START AVAILABLE RECORDS
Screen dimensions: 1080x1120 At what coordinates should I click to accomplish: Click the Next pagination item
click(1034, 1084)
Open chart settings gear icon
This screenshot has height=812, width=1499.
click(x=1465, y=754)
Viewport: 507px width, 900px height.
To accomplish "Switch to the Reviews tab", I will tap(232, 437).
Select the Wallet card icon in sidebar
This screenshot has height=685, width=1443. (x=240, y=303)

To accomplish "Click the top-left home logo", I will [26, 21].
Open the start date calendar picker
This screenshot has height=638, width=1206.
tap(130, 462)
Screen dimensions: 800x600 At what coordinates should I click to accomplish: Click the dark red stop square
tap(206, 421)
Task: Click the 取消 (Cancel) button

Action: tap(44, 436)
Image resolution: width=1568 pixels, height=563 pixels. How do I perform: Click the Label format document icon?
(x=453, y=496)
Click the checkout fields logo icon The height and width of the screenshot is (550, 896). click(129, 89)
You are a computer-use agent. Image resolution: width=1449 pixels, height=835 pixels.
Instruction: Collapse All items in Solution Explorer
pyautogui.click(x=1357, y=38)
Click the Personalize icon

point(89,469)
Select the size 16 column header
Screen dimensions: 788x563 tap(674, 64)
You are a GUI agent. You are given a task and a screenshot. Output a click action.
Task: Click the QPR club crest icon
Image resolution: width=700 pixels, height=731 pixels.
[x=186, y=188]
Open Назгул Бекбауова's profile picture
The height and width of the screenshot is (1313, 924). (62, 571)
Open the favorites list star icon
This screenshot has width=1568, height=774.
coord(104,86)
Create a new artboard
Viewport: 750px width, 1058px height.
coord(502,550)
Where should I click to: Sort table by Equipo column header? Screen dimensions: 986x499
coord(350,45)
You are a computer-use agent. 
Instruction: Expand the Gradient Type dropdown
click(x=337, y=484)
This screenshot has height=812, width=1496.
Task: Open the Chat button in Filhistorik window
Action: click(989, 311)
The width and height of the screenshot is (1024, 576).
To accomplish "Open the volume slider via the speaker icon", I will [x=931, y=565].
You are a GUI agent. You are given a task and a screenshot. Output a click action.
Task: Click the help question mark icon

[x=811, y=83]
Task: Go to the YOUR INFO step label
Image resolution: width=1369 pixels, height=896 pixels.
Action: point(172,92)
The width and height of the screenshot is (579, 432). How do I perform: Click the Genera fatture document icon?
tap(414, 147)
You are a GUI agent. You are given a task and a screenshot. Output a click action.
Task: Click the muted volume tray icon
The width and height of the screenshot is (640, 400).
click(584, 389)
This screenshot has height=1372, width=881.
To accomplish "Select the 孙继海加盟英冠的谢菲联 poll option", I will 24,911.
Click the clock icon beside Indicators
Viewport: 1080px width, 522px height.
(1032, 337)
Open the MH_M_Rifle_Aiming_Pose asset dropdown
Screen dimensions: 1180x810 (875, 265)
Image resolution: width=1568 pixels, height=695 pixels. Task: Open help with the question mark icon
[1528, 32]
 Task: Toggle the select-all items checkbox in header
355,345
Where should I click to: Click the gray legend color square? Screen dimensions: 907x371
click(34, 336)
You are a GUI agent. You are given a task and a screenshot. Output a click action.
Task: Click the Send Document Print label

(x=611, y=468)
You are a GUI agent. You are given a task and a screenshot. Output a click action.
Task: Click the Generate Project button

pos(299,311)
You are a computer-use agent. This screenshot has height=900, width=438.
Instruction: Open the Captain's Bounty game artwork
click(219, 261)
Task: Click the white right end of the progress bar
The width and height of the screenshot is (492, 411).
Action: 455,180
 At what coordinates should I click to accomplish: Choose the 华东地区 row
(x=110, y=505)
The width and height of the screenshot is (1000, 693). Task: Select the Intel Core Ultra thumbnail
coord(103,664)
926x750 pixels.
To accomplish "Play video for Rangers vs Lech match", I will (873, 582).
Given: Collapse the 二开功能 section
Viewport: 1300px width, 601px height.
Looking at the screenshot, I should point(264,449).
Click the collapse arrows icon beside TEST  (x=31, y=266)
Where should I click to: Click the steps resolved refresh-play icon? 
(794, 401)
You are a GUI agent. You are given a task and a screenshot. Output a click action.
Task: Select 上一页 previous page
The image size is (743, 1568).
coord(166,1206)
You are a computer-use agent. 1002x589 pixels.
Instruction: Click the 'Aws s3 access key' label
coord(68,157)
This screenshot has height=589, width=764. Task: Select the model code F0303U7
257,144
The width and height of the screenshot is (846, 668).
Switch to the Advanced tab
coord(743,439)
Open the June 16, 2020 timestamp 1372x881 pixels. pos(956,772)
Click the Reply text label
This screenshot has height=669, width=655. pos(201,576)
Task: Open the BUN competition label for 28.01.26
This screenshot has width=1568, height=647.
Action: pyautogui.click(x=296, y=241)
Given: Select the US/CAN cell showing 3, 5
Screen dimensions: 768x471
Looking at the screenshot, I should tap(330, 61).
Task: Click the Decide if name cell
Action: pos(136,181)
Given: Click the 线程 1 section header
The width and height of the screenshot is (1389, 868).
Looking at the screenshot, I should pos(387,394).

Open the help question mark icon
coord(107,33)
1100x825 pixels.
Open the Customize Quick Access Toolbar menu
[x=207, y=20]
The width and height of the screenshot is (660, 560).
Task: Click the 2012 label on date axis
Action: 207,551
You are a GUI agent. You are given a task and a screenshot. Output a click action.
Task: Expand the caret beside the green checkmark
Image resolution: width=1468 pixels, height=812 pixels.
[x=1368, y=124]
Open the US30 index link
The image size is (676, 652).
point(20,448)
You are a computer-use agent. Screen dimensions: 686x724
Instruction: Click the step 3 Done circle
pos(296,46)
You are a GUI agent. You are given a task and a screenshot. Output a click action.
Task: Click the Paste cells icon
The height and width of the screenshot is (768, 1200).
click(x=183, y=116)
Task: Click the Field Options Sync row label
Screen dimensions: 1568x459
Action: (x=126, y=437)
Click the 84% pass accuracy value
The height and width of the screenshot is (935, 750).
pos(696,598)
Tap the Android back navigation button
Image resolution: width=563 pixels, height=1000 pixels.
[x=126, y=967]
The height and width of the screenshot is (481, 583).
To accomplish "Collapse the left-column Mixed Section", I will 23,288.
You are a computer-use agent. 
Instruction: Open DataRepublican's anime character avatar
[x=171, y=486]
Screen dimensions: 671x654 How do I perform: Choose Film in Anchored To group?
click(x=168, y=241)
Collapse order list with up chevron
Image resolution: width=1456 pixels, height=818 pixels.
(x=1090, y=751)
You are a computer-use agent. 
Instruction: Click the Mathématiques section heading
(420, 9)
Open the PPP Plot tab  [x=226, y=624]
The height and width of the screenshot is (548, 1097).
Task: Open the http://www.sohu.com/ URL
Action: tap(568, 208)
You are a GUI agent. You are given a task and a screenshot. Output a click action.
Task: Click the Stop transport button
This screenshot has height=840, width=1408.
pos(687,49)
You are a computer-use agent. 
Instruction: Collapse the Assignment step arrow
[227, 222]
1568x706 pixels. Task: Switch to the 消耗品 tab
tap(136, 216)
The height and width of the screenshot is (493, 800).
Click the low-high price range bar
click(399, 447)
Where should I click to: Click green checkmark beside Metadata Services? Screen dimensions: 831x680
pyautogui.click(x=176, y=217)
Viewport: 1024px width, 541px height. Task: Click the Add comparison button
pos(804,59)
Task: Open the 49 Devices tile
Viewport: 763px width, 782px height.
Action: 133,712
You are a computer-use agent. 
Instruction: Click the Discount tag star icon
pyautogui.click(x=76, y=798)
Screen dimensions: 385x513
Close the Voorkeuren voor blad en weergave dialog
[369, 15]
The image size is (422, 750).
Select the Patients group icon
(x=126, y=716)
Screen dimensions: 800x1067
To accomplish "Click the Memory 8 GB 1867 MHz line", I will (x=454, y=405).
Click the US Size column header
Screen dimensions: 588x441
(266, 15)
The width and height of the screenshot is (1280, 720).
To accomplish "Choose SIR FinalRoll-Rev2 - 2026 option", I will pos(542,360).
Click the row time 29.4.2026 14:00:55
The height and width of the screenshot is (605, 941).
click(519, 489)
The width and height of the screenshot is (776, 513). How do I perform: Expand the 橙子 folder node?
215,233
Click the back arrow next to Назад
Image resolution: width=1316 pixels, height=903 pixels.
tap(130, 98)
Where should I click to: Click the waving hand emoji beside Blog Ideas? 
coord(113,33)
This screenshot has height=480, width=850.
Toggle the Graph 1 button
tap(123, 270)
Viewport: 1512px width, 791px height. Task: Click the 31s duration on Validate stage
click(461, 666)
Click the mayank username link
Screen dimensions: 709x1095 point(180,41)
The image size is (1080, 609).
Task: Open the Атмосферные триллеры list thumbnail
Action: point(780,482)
END AVAILABLE RECORDS
WHAT IS REQUIRED:
Scan the data for lines containing "left" and copy all of them.

OUTPUT FOR THIS EXERCISE:
To accomplish "Click the top-left home logo", I will [26, 21].
To accomplish "Collapse the left-column Mixed Section", I will 23,288.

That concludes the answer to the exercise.